The Art of Word Shaping

Vim, 44 42 bytes

qqy$P0xjf1"_xP{@qq@q:s/0/ /g^M:s/,/^V^M/g^M{D

Saved 2 bytes thanks to @DjMcMoylex!

Here, the ^M is a literal newline, and the ^V is CTRL-V

Takes the input in this format:

PPCG
00100,01010,10001,01010,00100

Disclaimer: If the string is longer than ~40 chars long, your computer might run out of ram.

Explanation:

qq             @qq@q                            # Start recording a recursive macro.
  y$P0x                                         # Duplicate the string and cut out the first character
       jf1"_xP{                                 # Find the first 1, and replace it with the cut character from the string.
                                                # Now we have replaced all the 1's with their respective character, but we still have the array in the original format, and we have the string massivly duplicated at the first line, so we need to clean it up:
                    :s/0/ /g^M                  # Replace all 0's with a space
                              :s/,/^V^M/g^M     # Replace all ,'s with a newline. The ^V acts like a backslash, it escapes the newline so that the command isn't run too soon
                                           {D   # Delete the first line

Here's a gif of me "running" the "program":

Me typing the keys


JavaScript ES6, 67 53 50 49 bytes

Saved 3 bytes thanks to @ETHproductions Saved 1 more thanks to @Neil

(a,b,i)=>a.replace(/./g,c=>+c?b[++i]||b[i=0]:' ')

f=
(a,b,i)=>a.replace(/./g,c=>+c?b[++i]||b[i=0]:' ')
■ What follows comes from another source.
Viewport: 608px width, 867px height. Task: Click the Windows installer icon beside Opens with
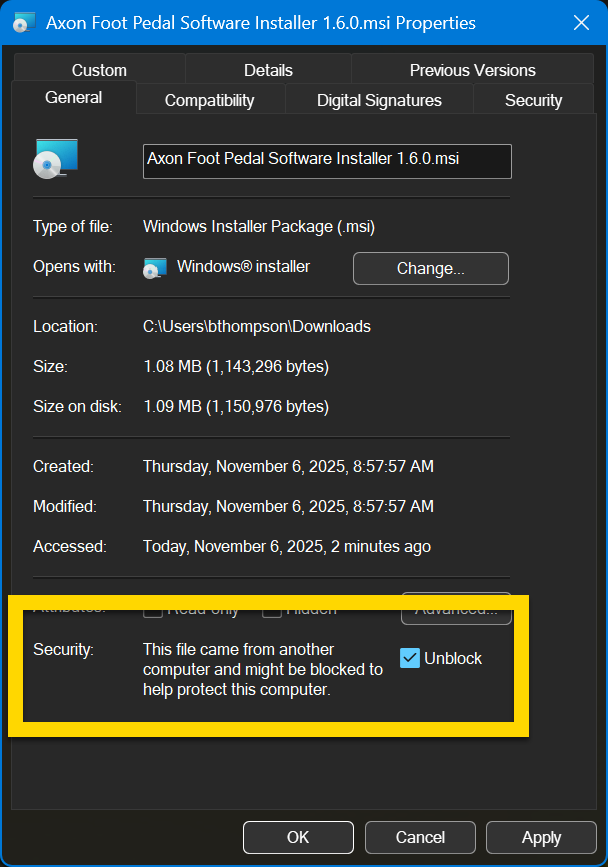(154, 268)
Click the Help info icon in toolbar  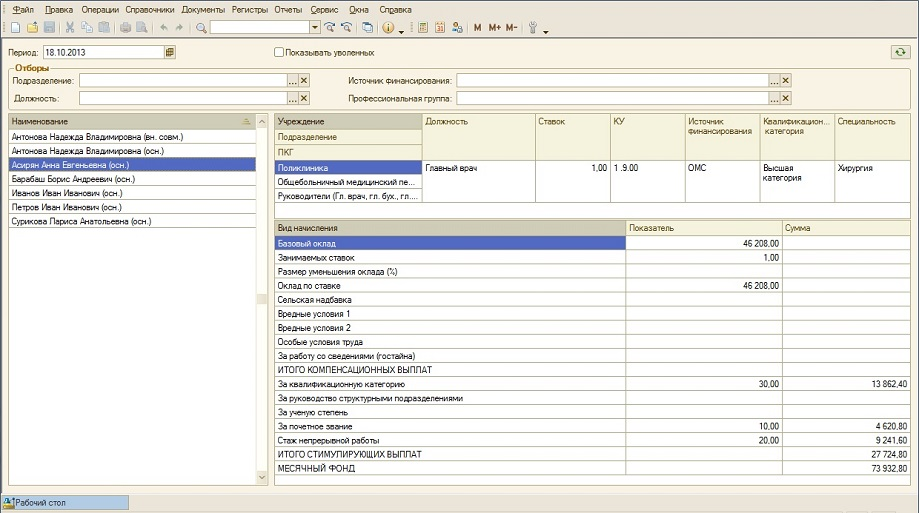click(x=388, y=28)
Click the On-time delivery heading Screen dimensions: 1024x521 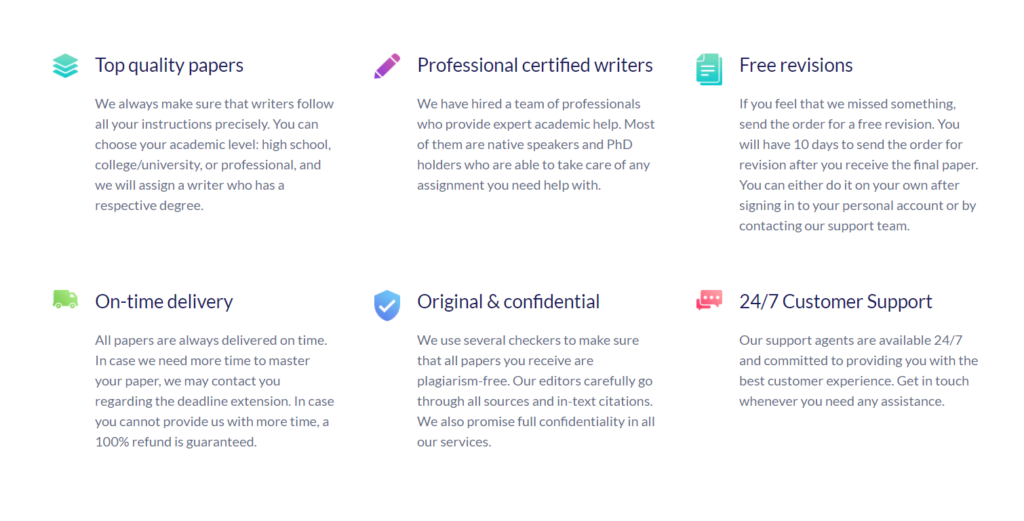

G=_=>h.innerHTML = f(`00100
01010
10001
01010
00100`,z.value)
h.innerHTML = G()
<input id=z oninput="G()" value="PPCG"></input>
<pre id=h>

Old code before I knew that string matrices are a valid input format:

(a,b)=>a.map(c=>c.map(d=>d?b[i++%b.length]:' ').join``,i=0).join`
`

f=
(a,b)=>a.map(c=>c.map(d=>d?b[i++%b.length]:' ').join``,i=0).join`
`

G=_=>h.innerHTML = f([[0,0,1,0,0],[0,1,0,1,0],[1,0,0,0,1],[0,1,0,1,0],[0,0,1,0,0]],z.value)
h.innerHTML = G()
<input id=z oninput="G()" value="PPCG"></input>
<pre id=h>


Retina, 41 33 bytes

0

+1`(.)(.*)(\D+)1
$2$1$3$1
A1`

Try it online!

The input string is given on the first row of the input, followed by the matrix. Since Retina has no concept of lists (or really anything except strings), there are no separators in the binary matrix except for linefeeds to separate rows.

Explanation

0

Turns zeros into spaces.

+1`(.)(.*)(\D+)1
$2$1$3$1

Repeatedly replace the first 1 with the first character of the input string while also rotating that character to the end of the input string. This takes care cases where there are more 1s than characters in the input string.

A1`

Discard the first line, i.e. the input string.